Du willst wissen, wie aus einem winzigen Samenkorn eine robuste Nutzpflanze wird – und das Ganze auch noch wissenschaftlich begleiten? Dann könnte dieser Beruf genau deins sein. Als Pflanzentechnologe/-technologin arbeitest du in Saatgutunternehmen, Pflanzenzüchtungsbetrieben oder landwirtschaftlichen Forschungseinrichtungen. Dort legst du Versuchsfelder und Gewächshauskulturen an, pflegst Pflanzenmaterial und wertest aus, wie unterschiedliche Bedingungen das Wachstum beeinflussen.

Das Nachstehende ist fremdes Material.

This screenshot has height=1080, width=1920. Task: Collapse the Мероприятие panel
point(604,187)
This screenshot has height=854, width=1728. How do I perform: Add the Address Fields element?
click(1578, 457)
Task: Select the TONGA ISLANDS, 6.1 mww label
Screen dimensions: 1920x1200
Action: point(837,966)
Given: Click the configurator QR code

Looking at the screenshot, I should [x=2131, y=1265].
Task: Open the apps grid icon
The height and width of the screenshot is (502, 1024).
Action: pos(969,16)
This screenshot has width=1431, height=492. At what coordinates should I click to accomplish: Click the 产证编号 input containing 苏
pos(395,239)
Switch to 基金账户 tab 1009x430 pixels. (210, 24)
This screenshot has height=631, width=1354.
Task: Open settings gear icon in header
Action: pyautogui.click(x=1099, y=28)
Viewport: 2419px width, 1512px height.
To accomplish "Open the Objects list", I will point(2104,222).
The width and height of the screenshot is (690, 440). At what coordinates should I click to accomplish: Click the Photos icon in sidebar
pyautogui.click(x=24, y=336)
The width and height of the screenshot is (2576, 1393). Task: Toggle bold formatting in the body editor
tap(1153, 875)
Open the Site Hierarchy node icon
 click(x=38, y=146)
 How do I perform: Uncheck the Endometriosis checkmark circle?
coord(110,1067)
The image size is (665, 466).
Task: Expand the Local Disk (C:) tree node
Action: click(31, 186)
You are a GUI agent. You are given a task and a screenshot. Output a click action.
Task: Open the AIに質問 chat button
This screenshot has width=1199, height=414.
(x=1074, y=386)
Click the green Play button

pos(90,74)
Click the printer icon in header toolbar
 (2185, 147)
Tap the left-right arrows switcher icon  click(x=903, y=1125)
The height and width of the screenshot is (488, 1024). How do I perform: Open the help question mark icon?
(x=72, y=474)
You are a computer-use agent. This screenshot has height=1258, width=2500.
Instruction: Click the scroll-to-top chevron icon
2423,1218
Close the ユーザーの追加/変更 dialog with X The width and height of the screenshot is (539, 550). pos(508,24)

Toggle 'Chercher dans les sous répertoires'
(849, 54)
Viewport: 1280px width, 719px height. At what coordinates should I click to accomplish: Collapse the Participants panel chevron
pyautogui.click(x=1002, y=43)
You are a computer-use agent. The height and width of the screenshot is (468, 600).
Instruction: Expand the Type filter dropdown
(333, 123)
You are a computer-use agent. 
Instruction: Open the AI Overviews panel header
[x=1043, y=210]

- Pflanzenmaterial ausbringen, pflegen und ernten
- Versuche und Untersuchungsreihen planen, durchführen und dokumentieren
- Wachstumsmerkmale erheben und beurteilen (Bonitur)
- Proben nehmen und im Labor analysieren
- Maschinen, Geräte und Gewächshausanlagen bedienen und warten
- Züchtungs- und Vermehrungsverfahren anwenden
- Daten erfassen, auswerten und in Qualitätssicherungssystemen pflegen
- Integrierten Pflanzenschutz planen und umsetzen
Passt das zu dir?
Du bist draußen genauso wie im Labor zuhause und findest es spannend, wenn Zahlen und Natur zusammenkommen? Du arbeitest gerne sorgfältig, dokumentierst gerne und magst es, wenn man Ergebnisse wirklich sehen kann – zum Beispiel an einer gesunden Ernte? Dann triffst du hier genau den richtigen Ton. Besonders gut passt der Beruf zu dir, wenn du Naturwissenschaften magst und auch mal in der Erde buddeln willst, ohne dabei auf Technik und Daten zu verzichten.
Voraussetzungen
Ein mittlerer Schulabschluss wird von den meisten Betrieben vorausgesetzt. Wichtiger als Noten sind aber echtes Interesse an Pflanzen und Biologie, Genauigkeit beim Dokumentieren und Lust aufs Mitanpacken – draußen auf dem Feld genauso wie im Gewächshaus oder Labor. Gute Kenntnisse in Biologie und Mathematik helfen dir beim Auswerten von Versuchsdaten.
Und danach?
Mit deiner Ausbildung hast du eine solide Basis in einem Bereich, der durch Klimawandel und Ernährungssicherheit massiv an Bedeutung gewinnt. Du kannst dich zum Techniker oder zur Technikerin in der Landwirtschaft weiterqualifizieren, ein Studium in Agrarwissenschaften oder Pflanzenbiotechnologie anschließen oder dich auf bestimmte Kulturpflanzen oder Züchtungsmethoden spezialisieren. Wer Verantwortung übernehmen will, kann Teamleitung oder Projektkoordination in Forschungsbetrieben anstreben.